Text excerpt →
Film score by Marco Beltrami
- Released: April 14, 2023
- Recorded: 2022–2023
- Studios: Skywalker Sound, Los Angeles; United Recording Studios, Los Angeles; Pianella Studios, Malibu;
- Genre: Film score
- Length: 61:09
- Label: Back Lot Music
- Producers: Marco Beltrami; Buck Sanders;

Marco Beltrami chronology
| Plane (2023) | Renfield (2023) | The Nun II (2023) |

= Renfield (soundtrack) =

Renfield (Original Motion Picture Soundtrack) is the film score to the 2023 film Renfield directed by Chris McKay, inspired by characters from Bram Stoker's 1897 novel Dracula and its 1931 feature film adaptation. The film features Nicholas Hoult as the titular character, and co-stars Ben Schwartz, Shohreh Aghdashloo, Brandon Scott Jones, Adrian Martinez and Nicolas Cage.

The original score is composed by Marco Beltrami who co-produced the film score with Buck Sanders. It was recorded at the Skywalker Sound and United Recording Studios, performed by Skywalker Symphony Orchestra. The score was released through Back Lot Music on April 14, 2023.

Data provided →

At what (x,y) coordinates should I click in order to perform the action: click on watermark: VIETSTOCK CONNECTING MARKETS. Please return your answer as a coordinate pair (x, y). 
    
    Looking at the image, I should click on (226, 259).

Required tasks →
1. Decide whether each statement agrees with the Renfield soundtrack text, answering yes or no and quoting the words that decide it: (a) The score was recorded at Skywalker Sound and United Recording Studios. (b) Chris McKay composed the score. (c) The film draws on a novel published in 1931.
2. Please write what comes next in the Renfield soundtrack text, starting right after its final sentence.
The data plays no part here; only the Renfield soundtrack text matters.

Responses →
1.
(a) Yes: "It was recorded at the Skywalker Sound and United Recording Studios"
(b) No: "The original score is composed by Marco Beltrami"
(c) No: "Bram Stoker's 1897 novel Dracula and its 1931 feature film adaptation"

2.
== Development ==
Marco Beltrami was announced as the film's composer in January 2023. Beltrami replaced Lorne Balfe, who previously worked with McKay on The Lego Batman Movie (2017) and The Tomorrow War (2021). Gabe Hilfer served as the music supervisor. Having worked on several horror films, Beltrami established ideas on integrating horror with humor into the score. Beltrami recalled that he used Middle Eastern influences into the score, while drawing elements from gangster films, and went through a unique blend of musical styles that enhance the film's emotional depth and comedic elements. For the protagonist, Beltrami wrote a bluesy theme served as a recurrent motif, and he further experimented with use of interchangeable tempos with keys and blending orchestral music with electronic components, where at certain instances led to unintended comedic effects. The score was recorded at the Skywalker Sound and United Recording Studios in Los Angeles, California.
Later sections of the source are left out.